La irrupción de la saga supuso una revolución, un cambio de mentalidad y de diseño en cuanto que se amplió su tamaño, así lo han seguido haciendo a lo largo de los años. Estas convenciones se han convertido en el espacio perfecto para compartir el mismo espíritu y la afición, conocerse y hablar sobre una pasión común, indica Eduardo Serradilla, miembro de la Fundación Canaria de Cine + Cómic que organiza la Feria. Para este aficionado supone todo un honor que los organizadores aceptaran celebrar este año su convención en La Laguna y más concretamente en la Casa de los Capitanes.
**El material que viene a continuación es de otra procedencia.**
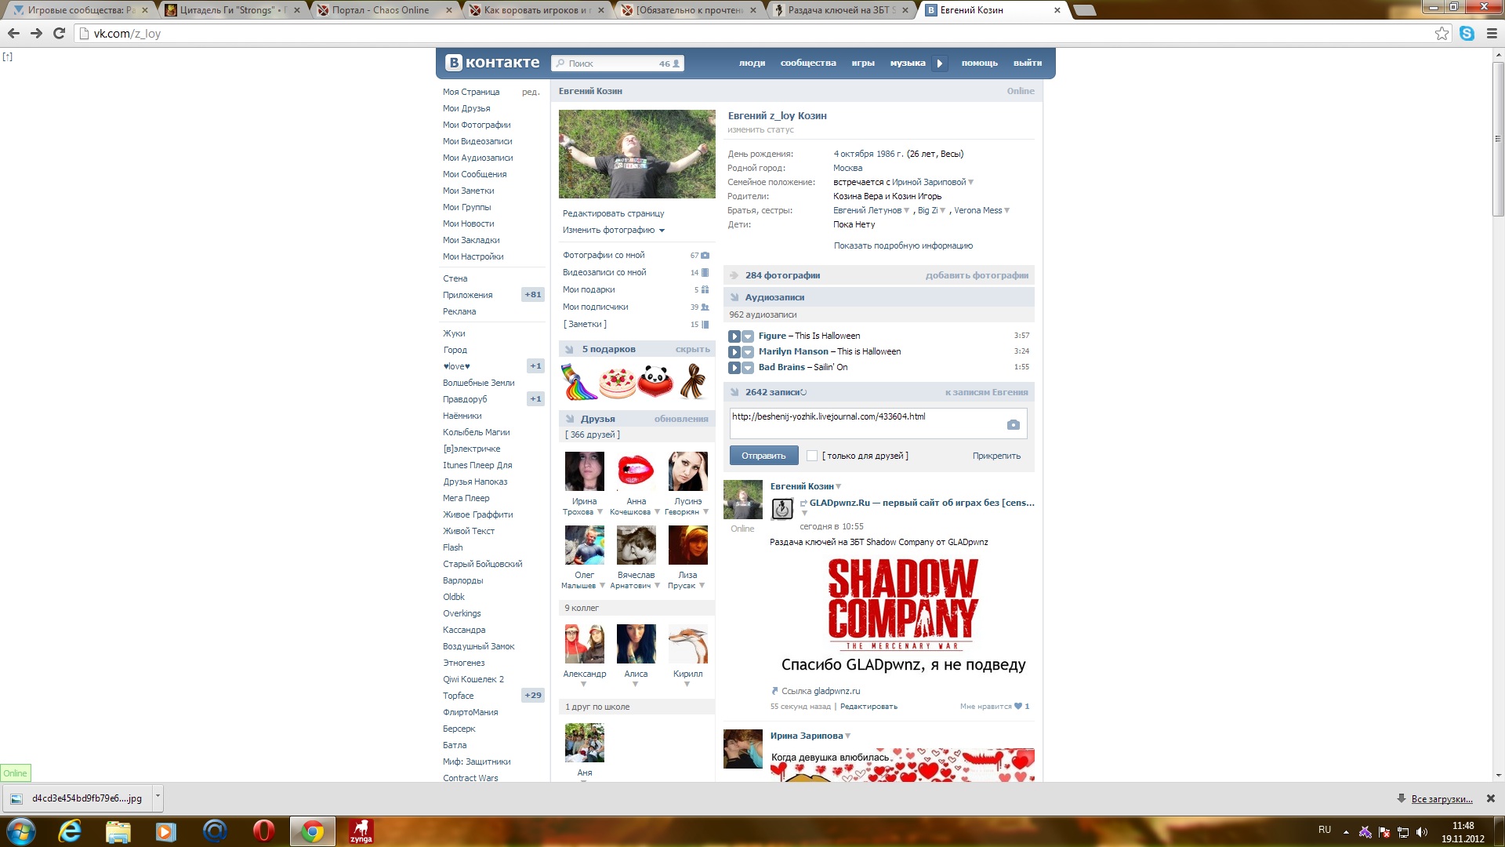Click the heart like icon on post
The height and width of the screenshot is (847, 1505).
pos(1018,707)
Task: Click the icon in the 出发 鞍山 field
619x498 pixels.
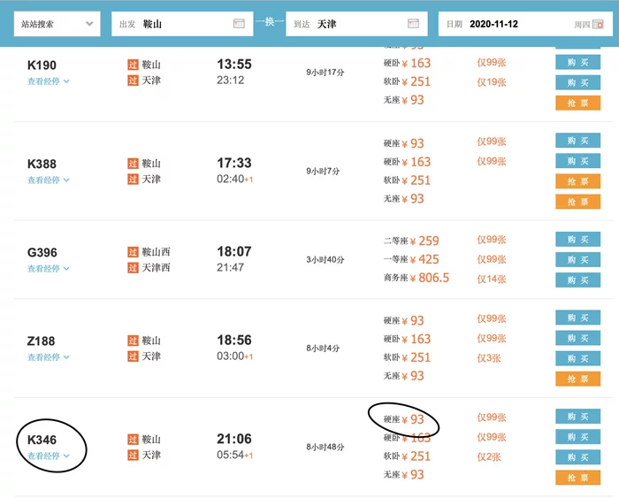Action: point(239,24)
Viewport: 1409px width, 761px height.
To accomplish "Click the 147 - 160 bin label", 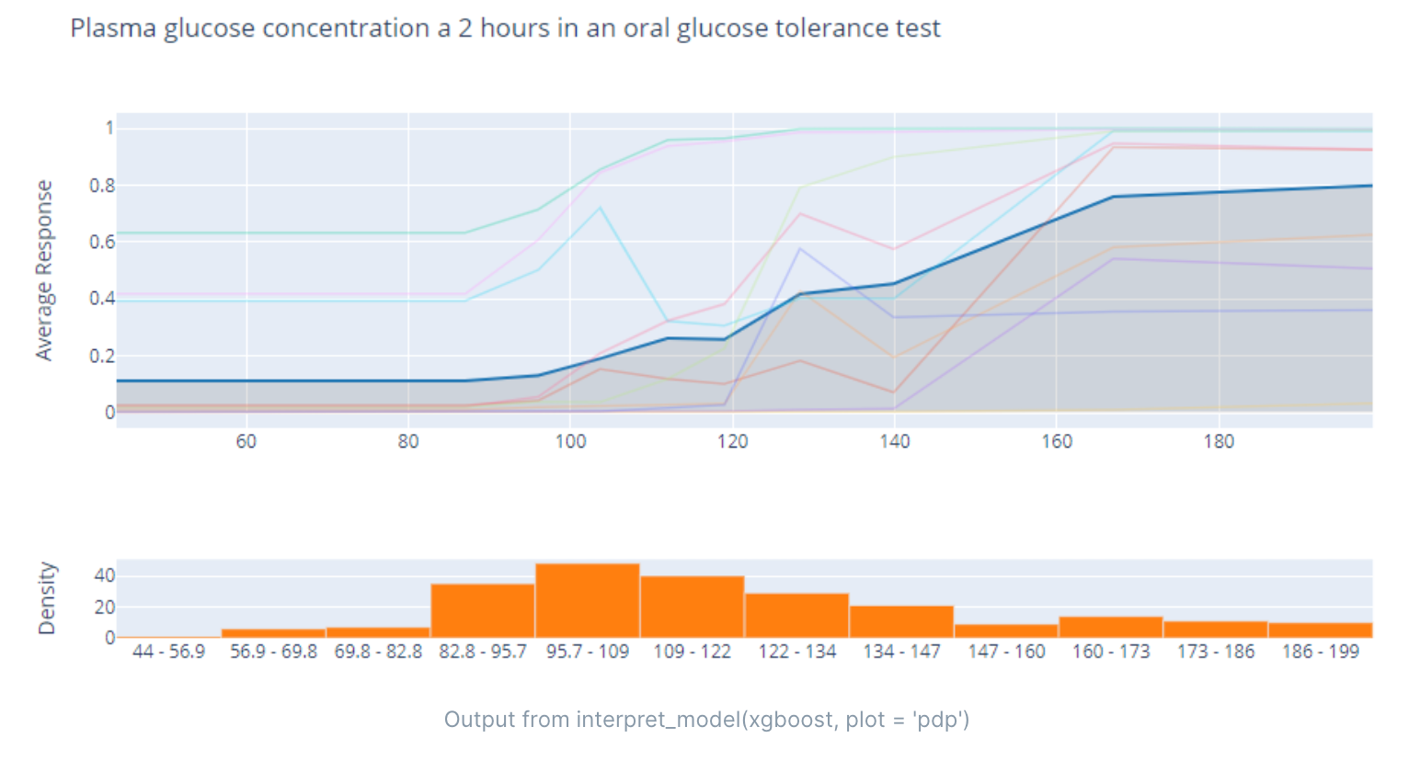I will point(1006,652).
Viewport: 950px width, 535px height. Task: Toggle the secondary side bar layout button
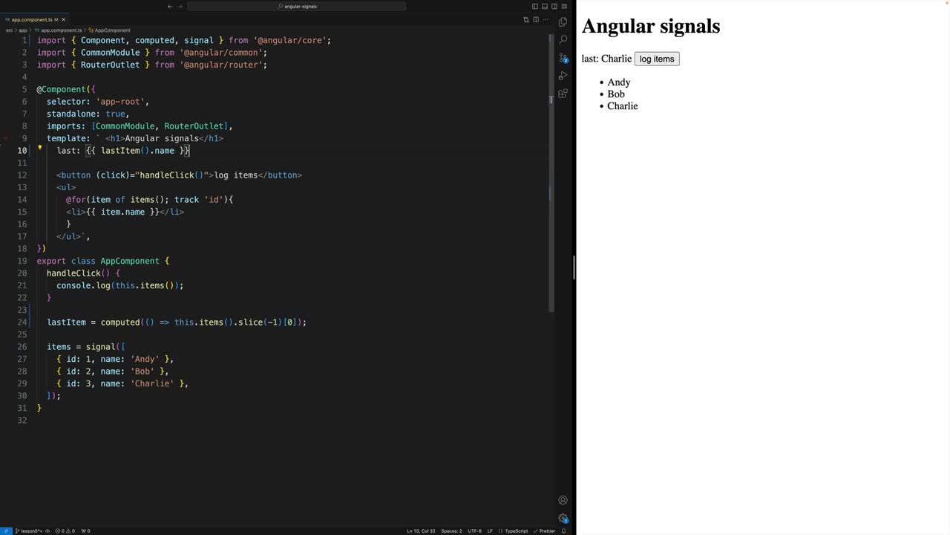pos(554,7)
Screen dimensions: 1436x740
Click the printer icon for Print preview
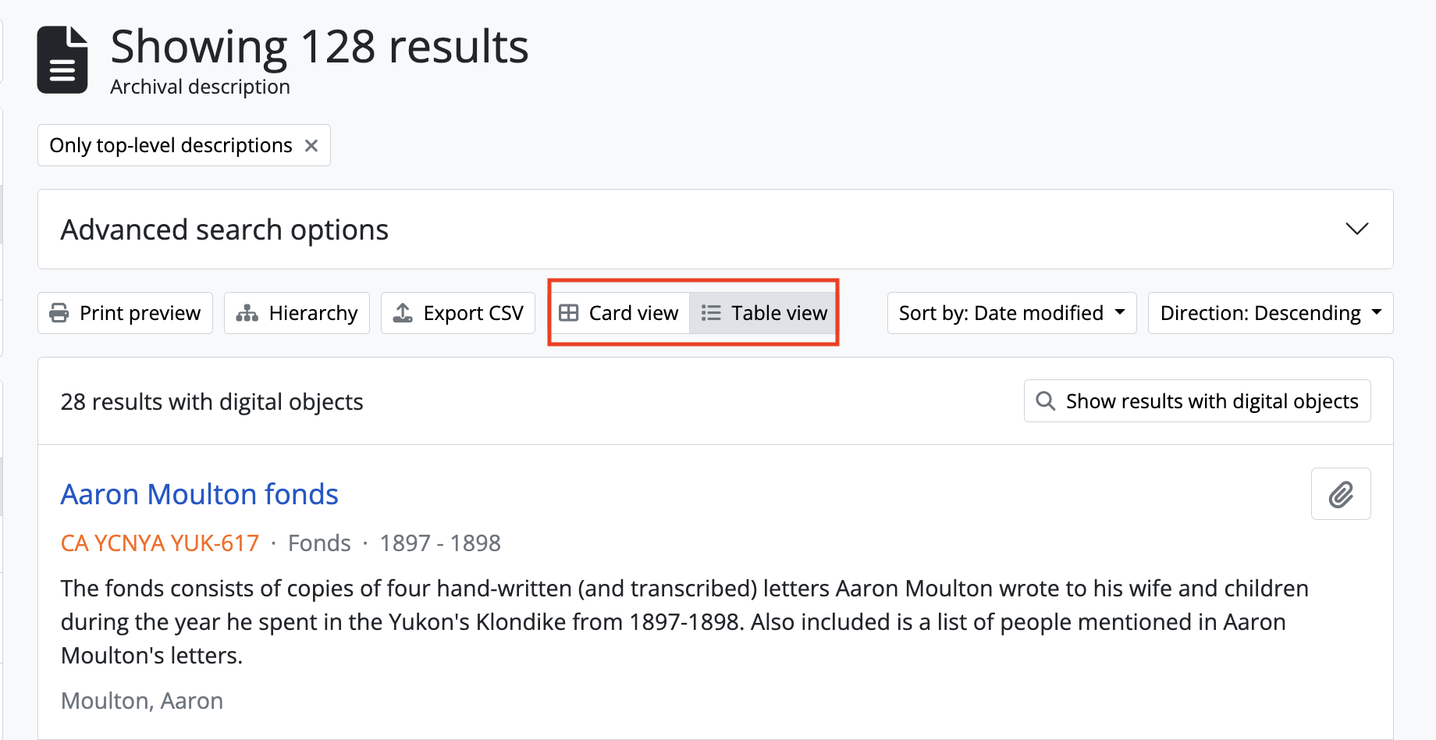(59, 313)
El origen es una colección de figuras de superhéroes, villanos o elementos interestelares de todo tipo que la empresa Matell sacó a la luz en los años 80 y a partir de aquí surgieron otras nuevas y se reeditaron algunas de las antiguas. En ese tiempo ha habido una serie de animación, cómics, videojuegos y una película, siempre con las vistas puestas en entretener, usar la imaginación y el juego como premisa fundamental.

MOTU ha tenido continuidad a lo largo de estos cuarenta años, pese a algunos altibajos en los que se ha mantenido un espíritu fundamental que se refuerza cada año con este tipo de convenciones. “Las reuniones nos parecen una forma estupenda de pasar el tiempo y así queremos darlo a conocer al resto del mundo”, indica Weisker.

Este aficionado dice que cuando se estrenó la película en 1987, tenía 12 años y acudió a la sala de cine con el corazón latiendo y una cierta incertidumbre pero cree que refleja con fidelidad el espíritu de la saga. “A todos nos ha encantado y además ayudó a mantener a los Master del Universo”, dice.